**Your instructions:** Repeat each entry exactly.
══ Data for processing ══
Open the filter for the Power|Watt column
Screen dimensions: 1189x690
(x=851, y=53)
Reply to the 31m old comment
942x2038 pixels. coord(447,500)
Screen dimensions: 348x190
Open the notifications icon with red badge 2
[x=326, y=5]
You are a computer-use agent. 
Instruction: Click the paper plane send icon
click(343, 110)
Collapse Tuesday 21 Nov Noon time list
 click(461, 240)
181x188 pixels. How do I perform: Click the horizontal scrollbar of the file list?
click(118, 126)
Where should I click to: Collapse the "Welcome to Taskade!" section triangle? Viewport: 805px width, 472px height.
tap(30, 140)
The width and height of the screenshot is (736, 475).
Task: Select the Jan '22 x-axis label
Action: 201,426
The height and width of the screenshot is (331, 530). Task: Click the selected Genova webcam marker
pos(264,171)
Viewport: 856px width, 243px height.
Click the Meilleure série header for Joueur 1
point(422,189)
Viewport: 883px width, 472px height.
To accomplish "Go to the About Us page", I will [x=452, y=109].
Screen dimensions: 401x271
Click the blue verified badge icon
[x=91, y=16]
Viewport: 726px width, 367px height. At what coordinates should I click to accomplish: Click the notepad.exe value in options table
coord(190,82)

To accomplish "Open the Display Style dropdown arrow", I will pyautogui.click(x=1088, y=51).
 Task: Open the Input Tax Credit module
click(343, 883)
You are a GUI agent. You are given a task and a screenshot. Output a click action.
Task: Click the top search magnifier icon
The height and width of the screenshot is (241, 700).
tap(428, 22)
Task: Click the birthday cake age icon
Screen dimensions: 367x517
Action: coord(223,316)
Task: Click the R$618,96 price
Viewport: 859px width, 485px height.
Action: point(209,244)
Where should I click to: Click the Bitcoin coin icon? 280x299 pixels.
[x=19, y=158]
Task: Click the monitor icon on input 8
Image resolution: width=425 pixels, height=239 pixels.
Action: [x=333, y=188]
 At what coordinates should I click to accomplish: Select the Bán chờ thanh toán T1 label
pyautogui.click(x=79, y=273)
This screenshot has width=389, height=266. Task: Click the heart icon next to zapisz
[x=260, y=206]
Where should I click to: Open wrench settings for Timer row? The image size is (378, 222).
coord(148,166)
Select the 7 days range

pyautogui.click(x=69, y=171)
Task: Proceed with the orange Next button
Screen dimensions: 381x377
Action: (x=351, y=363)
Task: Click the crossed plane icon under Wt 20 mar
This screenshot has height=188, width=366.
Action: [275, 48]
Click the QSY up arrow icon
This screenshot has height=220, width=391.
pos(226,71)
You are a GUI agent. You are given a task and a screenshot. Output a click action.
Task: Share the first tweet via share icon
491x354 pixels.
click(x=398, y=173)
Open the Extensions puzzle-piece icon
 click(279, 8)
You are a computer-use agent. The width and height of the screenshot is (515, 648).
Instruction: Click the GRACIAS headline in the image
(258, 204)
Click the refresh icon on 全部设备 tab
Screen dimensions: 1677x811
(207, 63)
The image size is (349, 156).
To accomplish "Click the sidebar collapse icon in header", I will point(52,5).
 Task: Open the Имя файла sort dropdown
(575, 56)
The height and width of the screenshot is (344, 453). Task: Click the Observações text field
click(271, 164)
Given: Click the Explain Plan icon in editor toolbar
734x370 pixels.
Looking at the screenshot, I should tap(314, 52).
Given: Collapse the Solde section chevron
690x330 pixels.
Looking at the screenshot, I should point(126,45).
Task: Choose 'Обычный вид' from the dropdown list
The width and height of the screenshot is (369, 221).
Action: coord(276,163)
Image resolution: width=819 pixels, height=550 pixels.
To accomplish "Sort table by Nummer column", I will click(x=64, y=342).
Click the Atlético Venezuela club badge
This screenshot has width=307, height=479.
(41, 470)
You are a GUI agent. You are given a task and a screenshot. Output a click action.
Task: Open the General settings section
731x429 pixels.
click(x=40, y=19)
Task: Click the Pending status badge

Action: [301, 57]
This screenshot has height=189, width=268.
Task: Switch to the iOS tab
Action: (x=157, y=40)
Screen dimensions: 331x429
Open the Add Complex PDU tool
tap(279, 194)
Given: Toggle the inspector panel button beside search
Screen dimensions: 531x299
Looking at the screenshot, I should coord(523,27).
═══
**Final answer:**
Open the filter for the Power|Watt column
Screen dimensions: 1189x690
(x=851, y=53)
Reply to the 31m old comment
942x2038 pixels. coord(447,500)
Screen dimensions: 348x190
Open the notifications icon with red badge 2
[x=326, y=5]
You are a computer-use agent. 
Instruction: Click the paper plane send icon
click(343, 110)
Collapse Tuesday 21 Nov Noon time list
 click(461, 240)
181x188 pixels. How do I perform: Click the horizontal scrollbar of the file list?
click(118, 126)
Where should I click to: Collapse the "Welcome to Taskade!" section triangle? Viewport: 805px width, 472px height.
tap(30, 140)
The width and height of the screenshot is (736, 475).
Task: Select the Jan '22 x-axis label
Action: 201,426
The height and width of the screenshot is (331, 530). Task: Click the selected Genova webcam marker
pos(264,171)
Viewport: 856px width, 243px height.
Click the Meilleure série header for Joueur 1
point(422,189)
Viewport: 883px width, 472px height.
To accomplish "Go to the About Us page", I will [x=452, y=109].
Screen dimensions: 401x271
Click the blue verified badge icon
[x=91, y=16]
Viewport: 726px width, 367px height. At what coordinates should I click to accomplish: Click the notepad.exe value in options table
coord(190,82)

To accomplish "Open the Display Style dropdown arrow", I will pyautogui.click(x=1088, y=51).
 Task: Open the Input Tax Credit module
click(343, 883)
You are a GUI agent. You are given a task and a screenshot. Output a click action.
Task: Click the top search magnifier icon
The height and width of the screenshot is (241, 700).
tap(428, 22)
Task: Click the birthday cake age icon
Screen dimensions: 367x517
Action: coord(223,316)
Task: Click the R$618,96 price
Viewport: 859px width, 485px height.
Action: point(209,244)
Where should I click to: Click the Bitcoin coin icon? 280x299 pixels.
[x=19, y=158]
Task: Click the monitor icon on input 8
Image resolution: width=425 pixels, height=239 pixels.
Action: [x=333, y=188]
 At what coordinates should I click to accomplish: Select the Bán chờ thanh toán T1 label
pyautogui.click(x=79, y=273)
This screenshot has width=389, height=266. Task: Click the heart icon next to zapisz
[x=260, y=206]
Where should I click to: Open wrench settings for Timer row? The image size is (378, 222).
coord(148,166)
Select the 7 days range

pyautogui.click(x=69, y=171)
Task: Proceed with the orange Next button
Screen dimensions: 381x377
Action: (x=351, y=363)
Task: Click the crossed plane icon under Wt 20 mar
This screenshot has height=188, width=366.
Action: [275, 48]
Click the QSY up arrow icon
This screenshot has height=220, width=391.
pos(226,71)
You are a GUI agent. You are given a task and a screenshot. Output a click action.
Task: Share the first tweet via share icon
491x354 pixels.
click(x=398, y=173)
Open the Extensions puzzle-piece icon
 click(279, 8)
You are a computer-use agent. The width and height of the screenshot is (515, 648).
Instruction: Click the GRACIAS headline in the image
(258, 204)
Click the refresh icon on 全部设备 tab
Screen dimensions: 1677x811
(207, 63)
The image size is (349, 156).
To accomplish "Click the sidebar collapse icon in header", I will point(52,5).
 Task: Open the Имя файла sort dropdown
(575, 56)
The height and width of the screenshot is (344, 453). Task: Click the Observações text field
click(271, 164)
Given: Click the Explain Plan icon in editor toolbar
734x370 pixels.
Looking at the screenshot, I should tap(314, 52).
Given: Collapse the Solde section chevron
690x330 pixels.
Looking at the screenshot, I should point(126,45).
Task: Choose 'Обычный вид' from the dropdown list
The width and height of the screenshot is (369, 221).
Action: coord(276,163)
Image resolution: width=819 pixels, height=550 pixels.
To accomplish "Sort table by Nummer column", I will click(x=64, y=342).
Click the Atlético Venezuela club badge
This screenshot has width=307, height=479.
(41, 470)
You are a GUI agent. You are given a task and a screenshot. Output a click action.
Task: Open the General settings section
731x429 pixels.
click(x=40, y=19)
Task: Click the Pending status badge

Action: [301, 57]
This screenshot has height=189, width=268.
Task: Switch to the iOS tab
Action: (x=157, y=40)
Screen dimensions: 331x429
Open the Add Complex PDU tool
tap(279, 194)
Given: Toggle the inspector panel button beside search
Screen dimensions: 531x299
Looking at the screenshot, I should coord(523,27).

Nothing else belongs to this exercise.